Given the specifications $\alpha_p=3 \mathrm{~dB} ; \alpha_s=16 \mathrm{~dB} ; f_p=1 \mathrm{KH}_2$ and $f_s=2 \mathrm{KHz}$. Determine the order of the filter using the Chebyshev approximation. Find $H(s)$.

Solution:

From the given data we can find,

$ \begin{aligned} & \Omega_p=2 \pi \times 1000 \mathrm{~Hz}=2000 \pi \mathrm{rad} / \mathrm{sec} \\ & \Omega_s=2 \pi \times 2000 \mathrm{~Hz}=4000 \pi \mathrm{rad} / \mathrm{sec} \end{aligned} $

Step: 1

$ \begin{aligned} N \geq \frac{\cosh ^{-1} \sqrt{\frac{10^{0.1 \alpha_s}-1}{10^{0.1 \alpha_p}-1}}}{\cosh ^{-1} \frac{\Omega_s}{\Omega_p}} & =\cosh ^{-1} \frac{\sqrt{\frac{10^{1.6}-1}{10^{0.3}-1}}}{\cosh ^{-1} \frac{4000 \pi}{2000 \pi}} \\ & =1.91 \end{aligned} $

Step 2: Rounding N to the next higher value we get $N=2$.

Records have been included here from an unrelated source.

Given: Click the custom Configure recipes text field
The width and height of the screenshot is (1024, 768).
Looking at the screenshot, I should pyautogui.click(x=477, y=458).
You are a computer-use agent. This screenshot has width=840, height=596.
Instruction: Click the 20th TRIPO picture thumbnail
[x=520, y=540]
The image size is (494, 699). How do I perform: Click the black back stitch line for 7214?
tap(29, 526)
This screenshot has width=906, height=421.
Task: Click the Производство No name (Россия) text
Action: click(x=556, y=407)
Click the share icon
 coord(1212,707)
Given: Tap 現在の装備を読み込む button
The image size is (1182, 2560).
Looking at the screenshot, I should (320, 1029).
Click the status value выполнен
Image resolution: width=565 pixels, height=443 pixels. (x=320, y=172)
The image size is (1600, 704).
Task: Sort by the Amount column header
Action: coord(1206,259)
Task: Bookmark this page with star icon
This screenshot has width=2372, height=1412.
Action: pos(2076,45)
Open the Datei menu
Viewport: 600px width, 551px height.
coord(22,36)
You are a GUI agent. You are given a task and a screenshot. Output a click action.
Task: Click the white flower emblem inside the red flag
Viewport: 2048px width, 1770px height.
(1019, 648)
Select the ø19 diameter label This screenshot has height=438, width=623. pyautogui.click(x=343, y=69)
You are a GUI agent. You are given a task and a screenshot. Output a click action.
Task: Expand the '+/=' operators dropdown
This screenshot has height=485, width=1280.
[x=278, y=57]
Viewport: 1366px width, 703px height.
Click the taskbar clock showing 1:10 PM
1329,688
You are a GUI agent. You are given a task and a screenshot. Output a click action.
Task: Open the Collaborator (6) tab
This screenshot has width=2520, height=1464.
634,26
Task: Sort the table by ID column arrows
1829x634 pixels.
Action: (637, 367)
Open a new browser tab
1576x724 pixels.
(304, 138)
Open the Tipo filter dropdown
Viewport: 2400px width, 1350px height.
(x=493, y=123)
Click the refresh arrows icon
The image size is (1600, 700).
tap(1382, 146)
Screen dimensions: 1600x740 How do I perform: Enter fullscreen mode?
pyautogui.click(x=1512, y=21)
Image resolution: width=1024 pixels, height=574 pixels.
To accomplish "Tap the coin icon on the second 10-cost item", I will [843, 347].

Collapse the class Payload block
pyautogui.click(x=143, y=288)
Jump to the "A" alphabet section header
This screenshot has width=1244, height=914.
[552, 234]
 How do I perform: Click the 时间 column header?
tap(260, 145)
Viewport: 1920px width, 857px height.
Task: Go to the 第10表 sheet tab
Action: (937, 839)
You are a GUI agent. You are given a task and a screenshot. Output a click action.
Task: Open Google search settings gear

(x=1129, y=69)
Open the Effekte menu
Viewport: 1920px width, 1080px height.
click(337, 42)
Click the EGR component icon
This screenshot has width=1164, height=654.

For N even, the oscillatory curve starts from $\frac{1}{\sqrt{1+\varepsilon^2}}$.

Step 3: The values of the minor axis and major axis can be found below,

$ \begin{aligned} & \varepsilon=\left(10^{0.1 \alpha_p}-1\right)^{0.5}=\left(10^{0.3}-1\right)^{0.5}=1 \\\\ & \mu=\varepsilon^{-1}+\sqrt{1+\varepsilon^{-2}}=2.414 \\\\ & a=\Omega_p \frac{\left[\mu^{1 / N}-\mu^{-1 / N}\right]}{2}=2000 \pi \frac{\left[(2.414)^{1 / 2}-(2.414)^{-1 / 2}\right]}{2}=910 \pi \\\\ & b=\Omega_p \frac{\left[\mu^{1 / N}+\mu^{-1 / N}\right]}{2}=2000 \pi \frac{\left[(2.414)^{1 / 2}+(2.414)^{-1 / 2}\right]}{2}=2197 \pi\\ \end{aligned} $

$ \begin{aligned} s_k & =a \cos \phi_k+j b \sin \phi_k, \quad k=1,2 \\\\ \phi_k & =\frac{\pi}{2}+\frac{(2 k-1) \pi}{2 N} \quad k=1,2 \\\\ \phi_1 & =\frac{\pi}{2}+\frac{\pi}{4}=135^{\circ} \\\\ \phi_2 & =\frac{\pi}{2}+\frac{3 \pi}{4}=225^{\circ} \\\\ s_1 & =a \cos \phi_1+j b \sin \phi_1=-643.46 \pi+j 1554 \pi \\\\ s_2 & =a \cos \phi_2+j b \sin \phi_2=-643.46 \pi-j 1554 \pi\\ \end{aligned}\\ $

Step 5:

The denominator of $H(s)=(s+643.46 \pi)^2+(1554 \pi)^2$

Step 6:

The numerator of $H(s)=\frac{(643.46 \pi)^2+(1554 \pi)^2}{\sqrt{1+\varepsilon^2}}=(1414.38)^2 \pi^2$

The transfer function $H(s)=\frac{(1414.38)^2 \pi^2}{s^2+1287 \pi s+(1682)^2 \pi^2}$.